As a child I read about the Milky Way but never saw it. I didn’t realise that living at latitude 52N in a country where the sky is always lit, meant that I couldn’t easily see it. Last week, looking up at the pitch-black midnight sky from a beach on the desolate Northeastern Tanzanian coast, I was suddenly aware that that long and narrow cloud stretching out over the sky, wasn’t a cloud after all.

It was the Milky Way, and it’s actually milky. It’s a diffuse cloud of uncountably many tiny lights! I used to think that I had a good sense of how incredibly many stars there are out there, but this just blew the lid off my perspective.
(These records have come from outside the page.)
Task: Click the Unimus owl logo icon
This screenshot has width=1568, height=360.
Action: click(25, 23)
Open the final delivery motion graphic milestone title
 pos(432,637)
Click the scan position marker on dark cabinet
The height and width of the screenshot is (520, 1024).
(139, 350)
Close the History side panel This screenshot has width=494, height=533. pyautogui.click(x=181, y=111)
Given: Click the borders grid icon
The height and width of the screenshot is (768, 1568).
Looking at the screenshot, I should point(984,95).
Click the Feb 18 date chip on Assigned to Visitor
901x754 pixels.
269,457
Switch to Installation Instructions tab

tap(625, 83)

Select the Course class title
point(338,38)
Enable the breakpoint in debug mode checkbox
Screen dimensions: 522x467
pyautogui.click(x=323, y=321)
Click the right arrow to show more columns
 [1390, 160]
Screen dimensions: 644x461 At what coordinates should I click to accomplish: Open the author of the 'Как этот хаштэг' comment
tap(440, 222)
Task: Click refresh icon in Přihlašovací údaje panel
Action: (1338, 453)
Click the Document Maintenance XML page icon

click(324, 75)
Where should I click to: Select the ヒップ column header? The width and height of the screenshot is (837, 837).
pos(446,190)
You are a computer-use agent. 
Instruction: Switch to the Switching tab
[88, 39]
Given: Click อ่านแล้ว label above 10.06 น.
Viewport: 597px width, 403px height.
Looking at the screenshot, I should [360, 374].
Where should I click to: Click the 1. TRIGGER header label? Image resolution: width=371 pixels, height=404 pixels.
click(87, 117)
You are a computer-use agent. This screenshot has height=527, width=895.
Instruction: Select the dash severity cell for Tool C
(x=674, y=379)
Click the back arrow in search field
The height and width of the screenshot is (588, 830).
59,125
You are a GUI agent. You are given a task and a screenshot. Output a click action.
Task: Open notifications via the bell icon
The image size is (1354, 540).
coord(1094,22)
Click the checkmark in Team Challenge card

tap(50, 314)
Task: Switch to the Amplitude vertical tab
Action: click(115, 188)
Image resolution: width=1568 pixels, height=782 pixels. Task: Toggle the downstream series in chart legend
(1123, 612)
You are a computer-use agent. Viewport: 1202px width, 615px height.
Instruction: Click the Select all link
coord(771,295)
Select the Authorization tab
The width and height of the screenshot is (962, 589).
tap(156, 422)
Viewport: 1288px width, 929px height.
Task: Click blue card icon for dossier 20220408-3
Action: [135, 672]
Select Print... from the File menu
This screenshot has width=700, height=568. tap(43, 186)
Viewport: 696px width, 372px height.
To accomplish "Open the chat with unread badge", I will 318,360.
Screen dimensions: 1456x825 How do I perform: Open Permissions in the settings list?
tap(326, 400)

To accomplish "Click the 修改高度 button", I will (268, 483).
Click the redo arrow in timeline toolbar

Here I was on a mostly harmless little planet orbiting its star, looking at the other 100,000,000,000 stars in our galaxy.

Once you’ve grasped that perspective on Earth’s sheer tininess and somewhat come to terms with our galactical insignificance, let’s put that perspective in perspective: the 100,000,000,000 stars you see are only our galaxy. There are 200,000,000,000 galaxies just like it.

Having seen Earth in its place relative to the universe as a whole, take a look at the place of us humans vis-a-vis all other life on Earth. A number of web sites catalogue the so-called Tree of Life, the evolutionary tree branching out into all known (and many more unknown) species. OneZoom does this in a very pretty way.

Spend some time navigating the tree, then try to find us, homo sapiens. You probably won’t, it’s a long way down. Welcome to the Evolutionary Total Perspective Vortex.